BabyX” was created as an autonomously animated psycho-biological model of a virtual infant. This presents two problems: first the representation of the baby – does she look and emote correctly, and second, can she interact. Having solved these problems, BabyX is able to recognize an individual via camera and voice input for facial tracking and voice analysis. To answer a query, she has a bio-based ‘brain’ that reacts to the individual, displaying her emotional response. One can show her a picture of a sheep and she will smile and say ‘sheep’. The BabyX framework models the current best thinking on how the human brain works. For example, expressions are generated by neural patterns in both the subcortical and cortical regions of the human brain. Evidence suggests that certain basic emotional expressions like laughing or crying do not have to be learned. In comparison, voluntary facial movements, such as those involved in speech and culture-specific expressions, are learned through experience and predominantly rely on cortical motor control of the human brain. BabyX’s biologically inspired nervous system consists of an interconnected set of neural system and subsystem models which generate face muscle-activation-based animation from a continuously evaluated neural network, including fine details of visually important elements such as mouth, eyes, eyelashes, and eyelid geometry. Another major effort has gone into her ability to speak. BabyX babbles with a synthesized voice sampled from phonemes produced by a real child. The research team has been implementing techniques so BabyX can assimilate an acoustic mapping from any arbitrary voice to construct new words using her own voice.

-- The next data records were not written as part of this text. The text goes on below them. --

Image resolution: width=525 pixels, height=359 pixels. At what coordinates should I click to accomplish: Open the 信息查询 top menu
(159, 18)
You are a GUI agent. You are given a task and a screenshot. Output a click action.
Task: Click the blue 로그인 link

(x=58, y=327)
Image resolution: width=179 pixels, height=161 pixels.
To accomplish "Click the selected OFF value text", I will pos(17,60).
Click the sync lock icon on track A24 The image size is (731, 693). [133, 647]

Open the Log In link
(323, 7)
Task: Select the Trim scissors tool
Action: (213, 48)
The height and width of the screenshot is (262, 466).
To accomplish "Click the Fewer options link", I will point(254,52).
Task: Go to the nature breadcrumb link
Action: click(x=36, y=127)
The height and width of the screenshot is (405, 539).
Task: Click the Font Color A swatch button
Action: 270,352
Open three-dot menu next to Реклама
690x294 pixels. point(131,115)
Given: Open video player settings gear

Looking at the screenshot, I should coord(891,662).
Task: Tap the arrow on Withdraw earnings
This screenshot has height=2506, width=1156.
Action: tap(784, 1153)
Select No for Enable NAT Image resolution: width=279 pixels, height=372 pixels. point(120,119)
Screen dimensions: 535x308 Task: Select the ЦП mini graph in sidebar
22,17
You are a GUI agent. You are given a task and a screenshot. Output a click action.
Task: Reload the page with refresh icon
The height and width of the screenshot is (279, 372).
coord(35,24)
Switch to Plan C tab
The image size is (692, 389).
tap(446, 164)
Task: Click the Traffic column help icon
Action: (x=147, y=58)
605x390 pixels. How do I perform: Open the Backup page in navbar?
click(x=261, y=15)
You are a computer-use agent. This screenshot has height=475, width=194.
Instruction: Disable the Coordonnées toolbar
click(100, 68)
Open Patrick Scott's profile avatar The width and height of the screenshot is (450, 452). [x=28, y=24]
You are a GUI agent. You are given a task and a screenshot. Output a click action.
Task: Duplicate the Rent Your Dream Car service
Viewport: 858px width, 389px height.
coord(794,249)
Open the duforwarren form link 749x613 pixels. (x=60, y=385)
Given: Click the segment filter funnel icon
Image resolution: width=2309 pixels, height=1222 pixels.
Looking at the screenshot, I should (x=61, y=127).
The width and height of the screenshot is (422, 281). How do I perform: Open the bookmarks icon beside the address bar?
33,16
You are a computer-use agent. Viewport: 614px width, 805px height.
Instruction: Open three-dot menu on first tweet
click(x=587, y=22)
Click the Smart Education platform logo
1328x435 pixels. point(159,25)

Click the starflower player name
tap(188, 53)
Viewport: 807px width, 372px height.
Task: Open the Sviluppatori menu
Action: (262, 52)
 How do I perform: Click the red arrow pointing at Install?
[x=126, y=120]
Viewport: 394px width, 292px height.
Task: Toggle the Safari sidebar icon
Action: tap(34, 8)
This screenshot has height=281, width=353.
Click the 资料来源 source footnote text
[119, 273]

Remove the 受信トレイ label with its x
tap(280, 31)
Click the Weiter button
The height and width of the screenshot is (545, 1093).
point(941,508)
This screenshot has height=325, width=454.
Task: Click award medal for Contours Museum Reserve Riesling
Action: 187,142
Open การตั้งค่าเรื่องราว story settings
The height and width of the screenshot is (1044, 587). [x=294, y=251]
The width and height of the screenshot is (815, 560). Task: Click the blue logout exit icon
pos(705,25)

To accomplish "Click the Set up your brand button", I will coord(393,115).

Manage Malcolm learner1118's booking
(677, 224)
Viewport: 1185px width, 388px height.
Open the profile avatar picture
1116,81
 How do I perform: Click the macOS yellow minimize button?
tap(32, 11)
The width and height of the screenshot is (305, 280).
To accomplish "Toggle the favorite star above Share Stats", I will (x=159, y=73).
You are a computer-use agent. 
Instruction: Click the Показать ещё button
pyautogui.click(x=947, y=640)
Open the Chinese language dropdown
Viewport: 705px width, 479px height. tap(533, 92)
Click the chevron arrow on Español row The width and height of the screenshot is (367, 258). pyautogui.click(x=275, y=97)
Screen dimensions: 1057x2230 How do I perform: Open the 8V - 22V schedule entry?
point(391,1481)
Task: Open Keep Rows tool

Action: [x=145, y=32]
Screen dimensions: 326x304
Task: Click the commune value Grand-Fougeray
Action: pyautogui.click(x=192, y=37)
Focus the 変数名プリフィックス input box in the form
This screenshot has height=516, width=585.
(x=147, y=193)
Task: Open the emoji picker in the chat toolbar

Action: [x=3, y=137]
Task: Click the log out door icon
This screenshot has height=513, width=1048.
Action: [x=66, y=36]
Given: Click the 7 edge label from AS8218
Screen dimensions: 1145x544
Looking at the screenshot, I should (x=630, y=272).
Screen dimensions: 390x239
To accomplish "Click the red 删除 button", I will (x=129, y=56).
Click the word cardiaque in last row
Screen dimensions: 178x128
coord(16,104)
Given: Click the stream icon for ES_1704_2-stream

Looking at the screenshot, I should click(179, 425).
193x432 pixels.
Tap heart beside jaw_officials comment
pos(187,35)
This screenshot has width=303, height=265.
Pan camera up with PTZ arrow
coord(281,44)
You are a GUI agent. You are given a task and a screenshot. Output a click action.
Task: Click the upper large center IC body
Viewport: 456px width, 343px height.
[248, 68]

From BabyX to Expert-Avatar Services
To provide expert-avatar services for customer support, Soul Machines has developed an API to connect their ‘human behavioral frontend’ with IBM’s Watson cloud-based knowledge management software. The integration between the Soul Machine platform and IBM Watson is relatively straightforward to set up. The Soul Machine frontend sends audio of the customer’s voice to Watson. Then Watson converts it into text and searches a corpus of knowledge for relevant answers to the customer’s question, ranks the results and returns the top-ranked answer to the Soul Machine frontend. Meanwhile, the Soul Machine frontend has analysed the audio-visual input for emotional cues from the customer’s tone of voice and his facial micro-expressions. It then converts the answer provided by Watson into modulated, emotionally inflected speech for the avatar to deliver, matched with appropriately generated facial expressions.
Conclusion
When the internet started about 25 years ago it quickly became the leading communication standard across the globe. The continuous increase in bandwidth and computational processing and storage capacity coupled with fundamentally new applications has changed our daily lives with an unforeseen intensity. The changes experienced in this short time-frame exceeds what humanity has experienced in the previous 250 years. The conversational avatar, acting as an artificial human, defines a new scenario of intelligent machine communication, possibly as far reaching as the launch of the internet 25 years ago. Expanding at an exponential rate, this new form of man-machine interaction is likely to cause serious disruptions both at the individual as well as the socio-economic level. Are we really prepared for this?